* **Exercise details**
Retype all of the listing exactly, with no pictures.

* **Supplied entries**
########################################
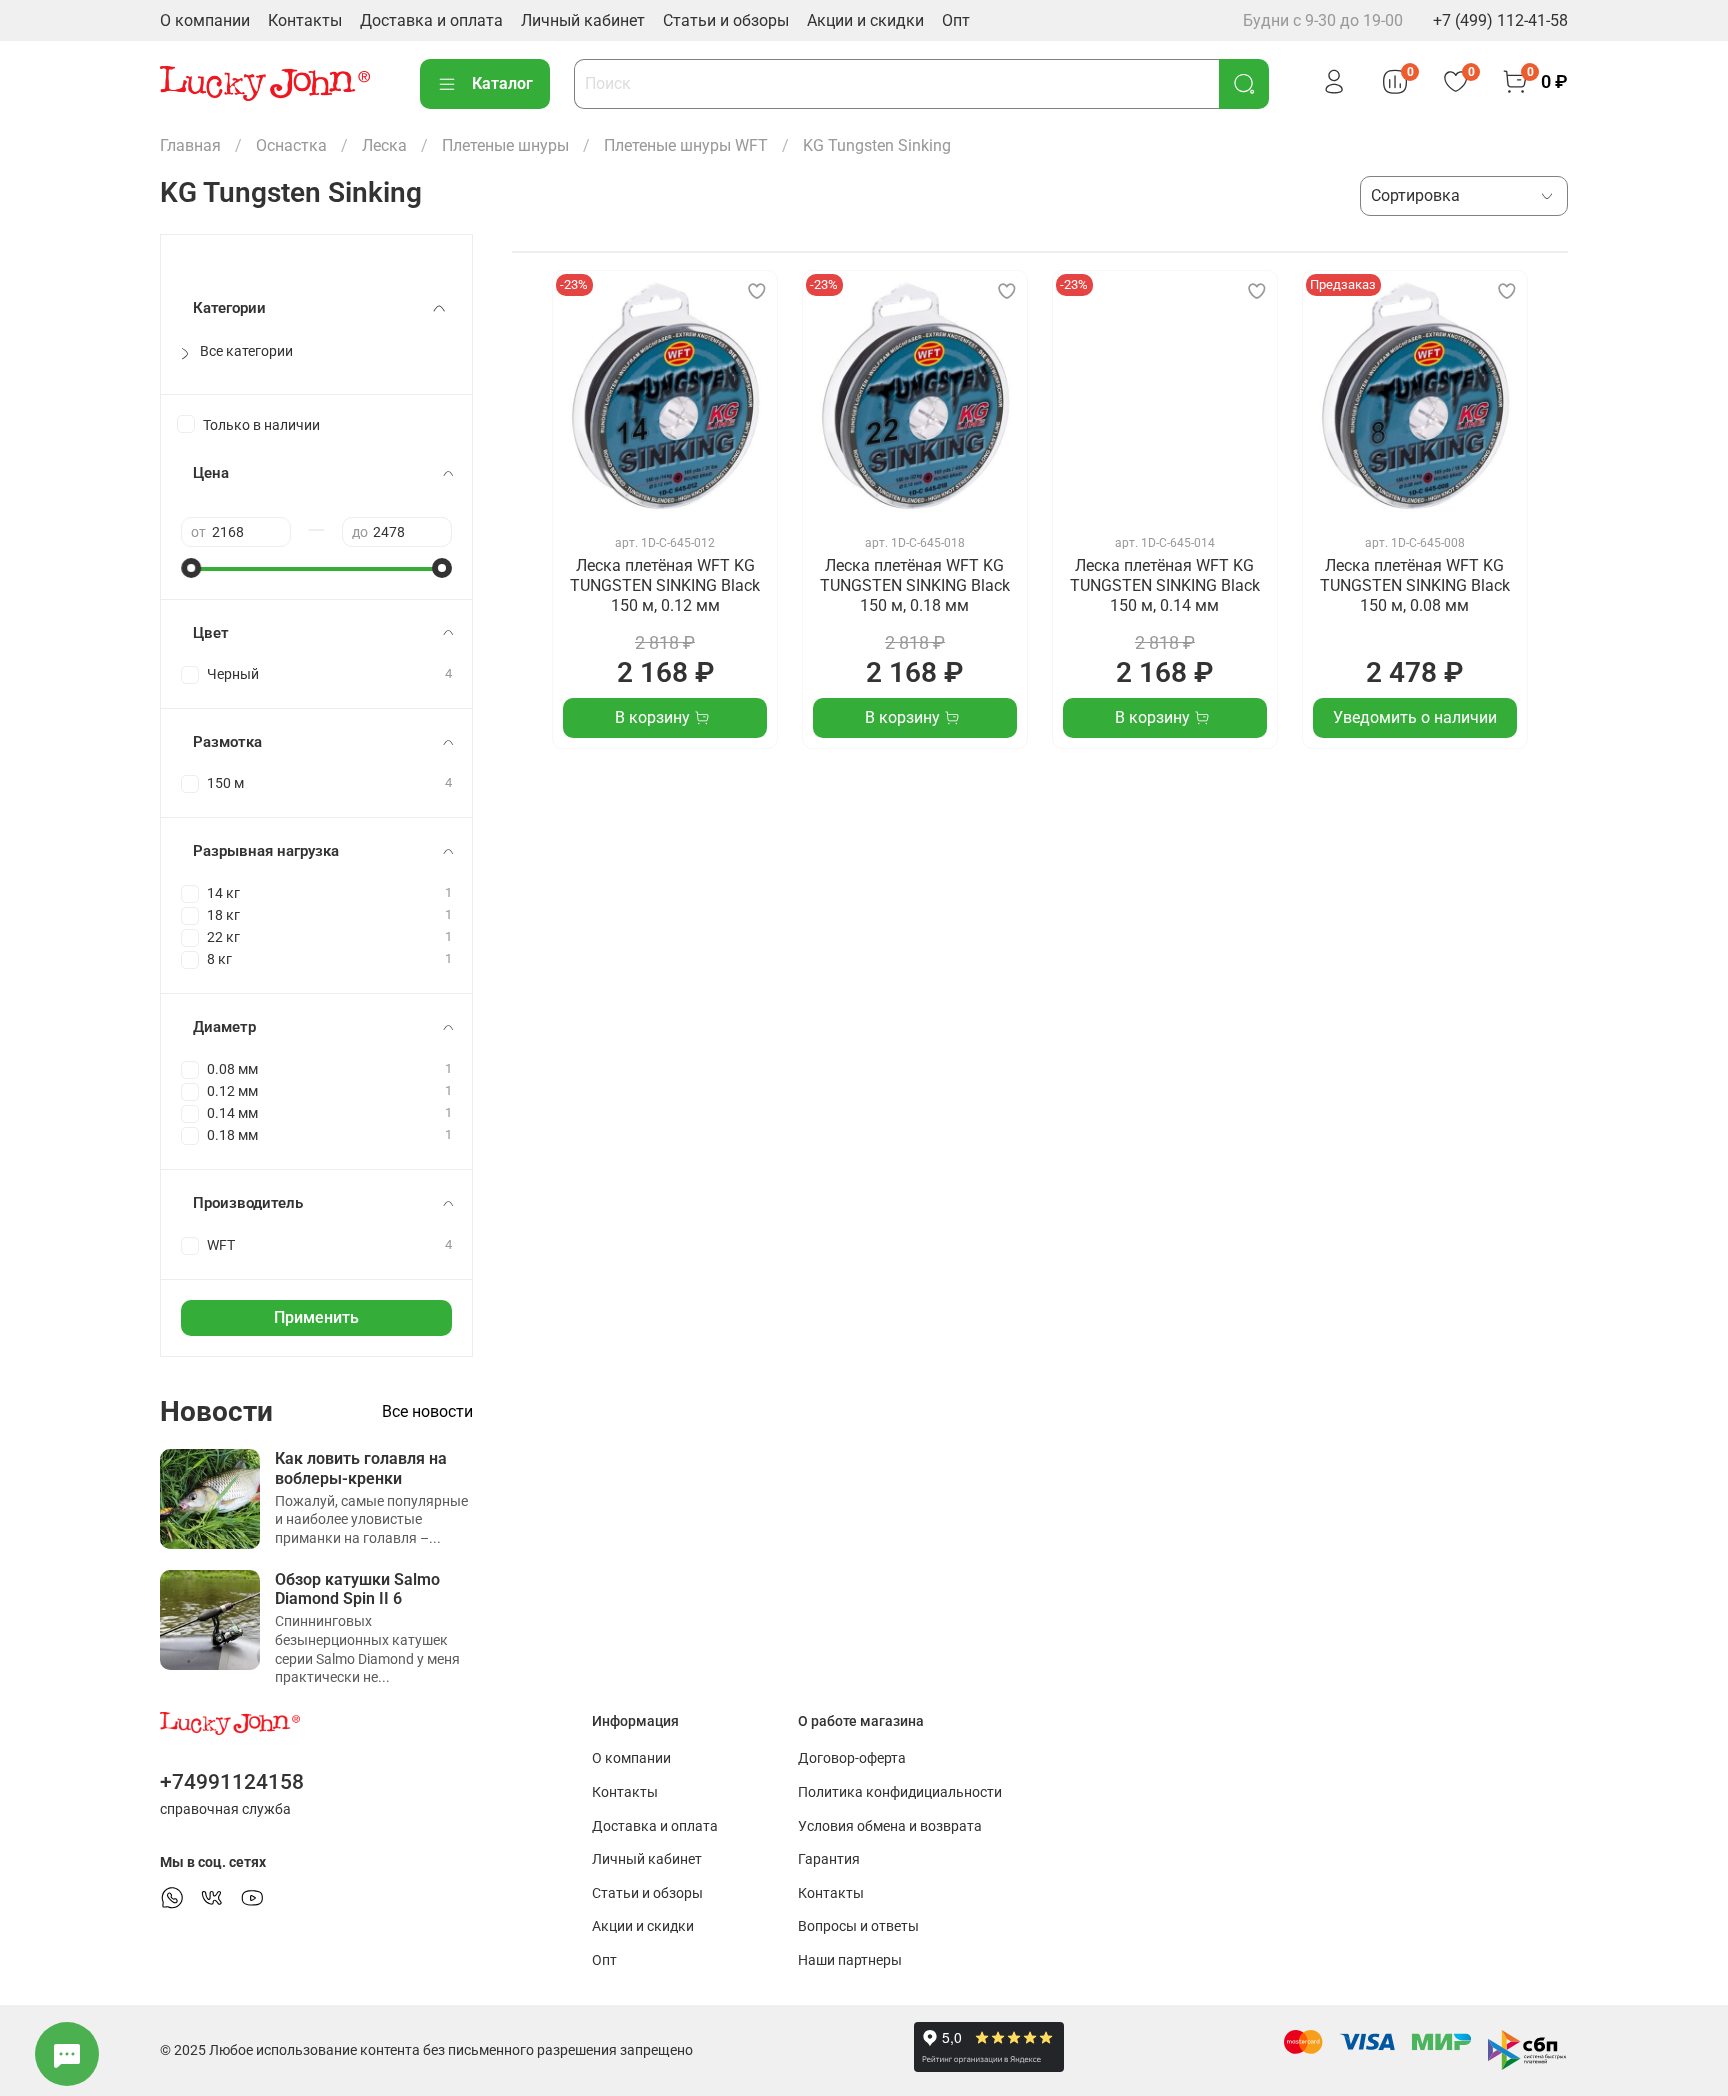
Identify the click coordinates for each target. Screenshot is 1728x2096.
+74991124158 (232, 1782)
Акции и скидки (865, 20)
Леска (384, 145)
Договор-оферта (852, 1758)
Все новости (427, 1411)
########################################
* **Task output**
Identify the click coordinates for each target. Screenshot is 1728x2096.
+74991124158 (232, 1782)
Акции и скидки (865, 20)
Леска (384, 145)
Договор-оферта (852, 1758)
Все новости (427, 1411)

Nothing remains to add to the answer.